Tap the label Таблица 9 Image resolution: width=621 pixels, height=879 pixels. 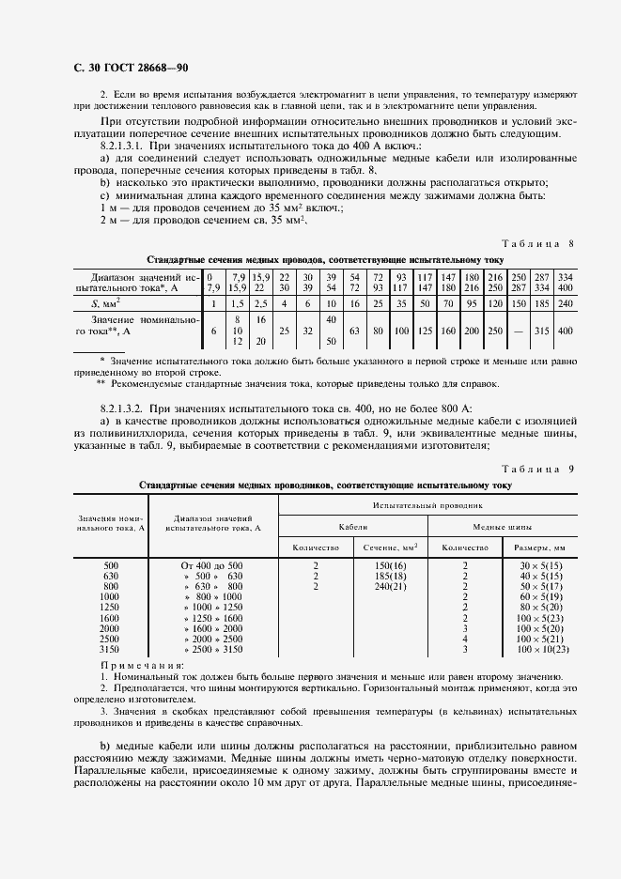click(543, 469)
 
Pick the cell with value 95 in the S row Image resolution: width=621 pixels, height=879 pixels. click(472, 303)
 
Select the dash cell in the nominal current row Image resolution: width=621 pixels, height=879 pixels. click(518, 331)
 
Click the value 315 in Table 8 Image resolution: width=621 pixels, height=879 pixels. click(541, 331)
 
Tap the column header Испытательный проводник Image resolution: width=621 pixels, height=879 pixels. click(428, 505)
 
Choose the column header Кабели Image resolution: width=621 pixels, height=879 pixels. click(353, 527)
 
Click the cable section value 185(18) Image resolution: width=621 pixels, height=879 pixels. click(390, 576)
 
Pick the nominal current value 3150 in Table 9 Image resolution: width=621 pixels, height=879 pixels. click(110, 649)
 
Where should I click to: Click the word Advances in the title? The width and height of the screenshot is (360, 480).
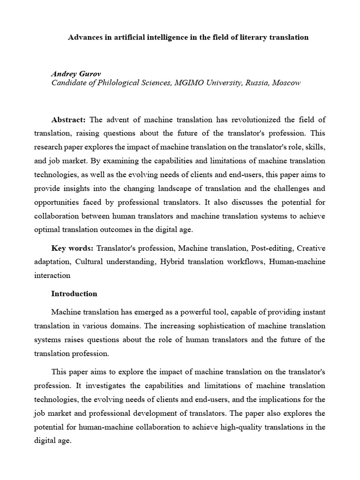click(x=85, y=37)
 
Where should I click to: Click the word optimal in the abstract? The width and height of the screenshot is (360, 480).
click(x=47, y=230)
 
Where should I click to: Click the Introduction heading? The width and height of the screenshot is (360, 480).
click(x=74, y=294)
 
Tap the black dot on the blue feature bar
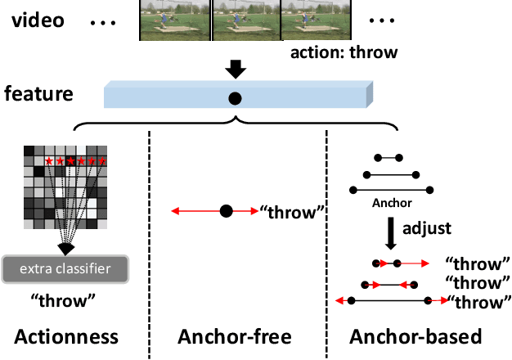coord(235,98)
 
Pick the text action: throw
coord(344,53)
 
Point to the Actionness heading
coord(66,337)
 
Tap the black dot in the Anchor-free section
coord(227,212)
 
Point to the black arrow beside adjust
coord(391,233)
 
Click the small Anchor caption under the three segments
coord(391,203)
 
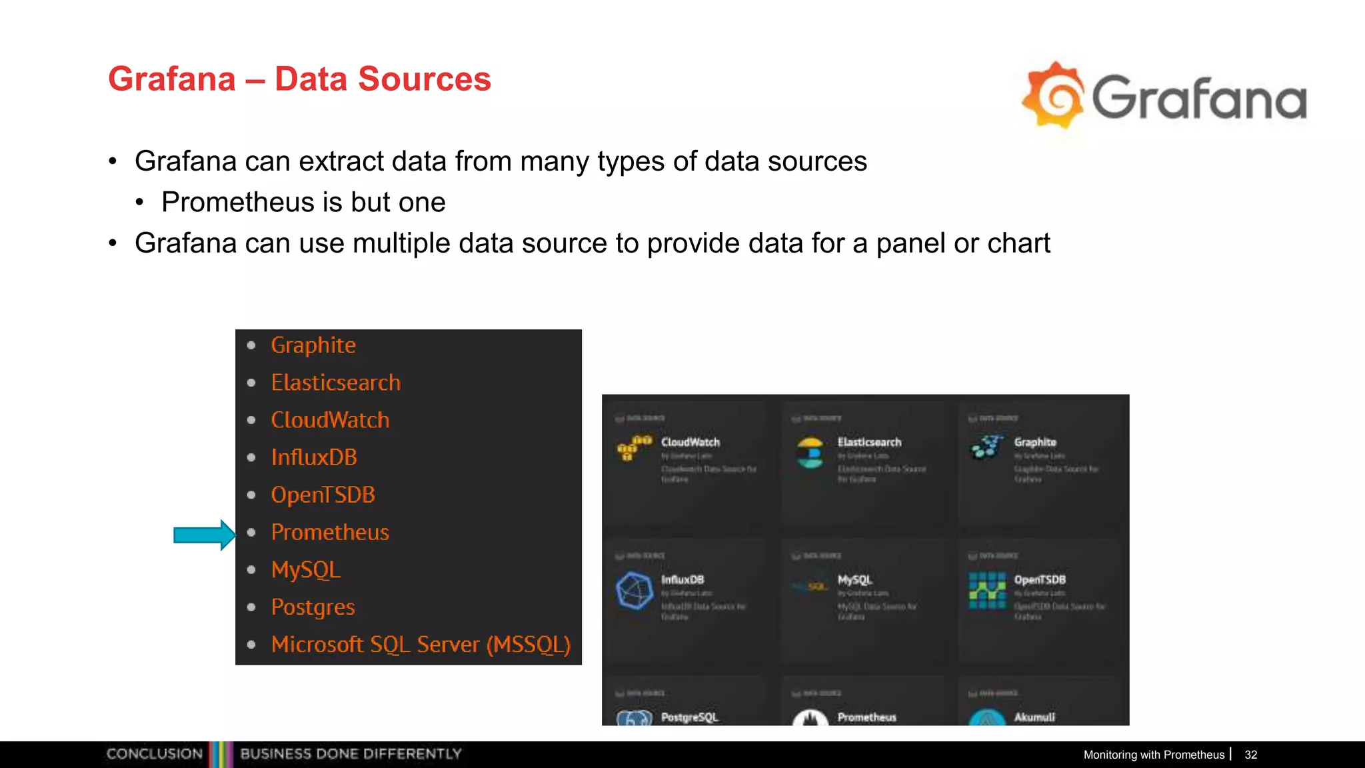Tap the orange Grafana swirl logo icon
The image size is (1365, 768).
1054,95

┄┄┄┄┄┄┄┄┄┄┄┄┄┄┄┄┄┄┄┄

Write out again the stretch of the listing above from the line containing "Click the small" through the end of the listing, with the requests included and the pictures left out. Shift every coordinate in the answers by adding 99 to each number.

Click the small Anchor caption under the three segments
coord(490,302)
 
Tap the orange Grafana swirl logo icon
The image size is (1365, 768).
1153,194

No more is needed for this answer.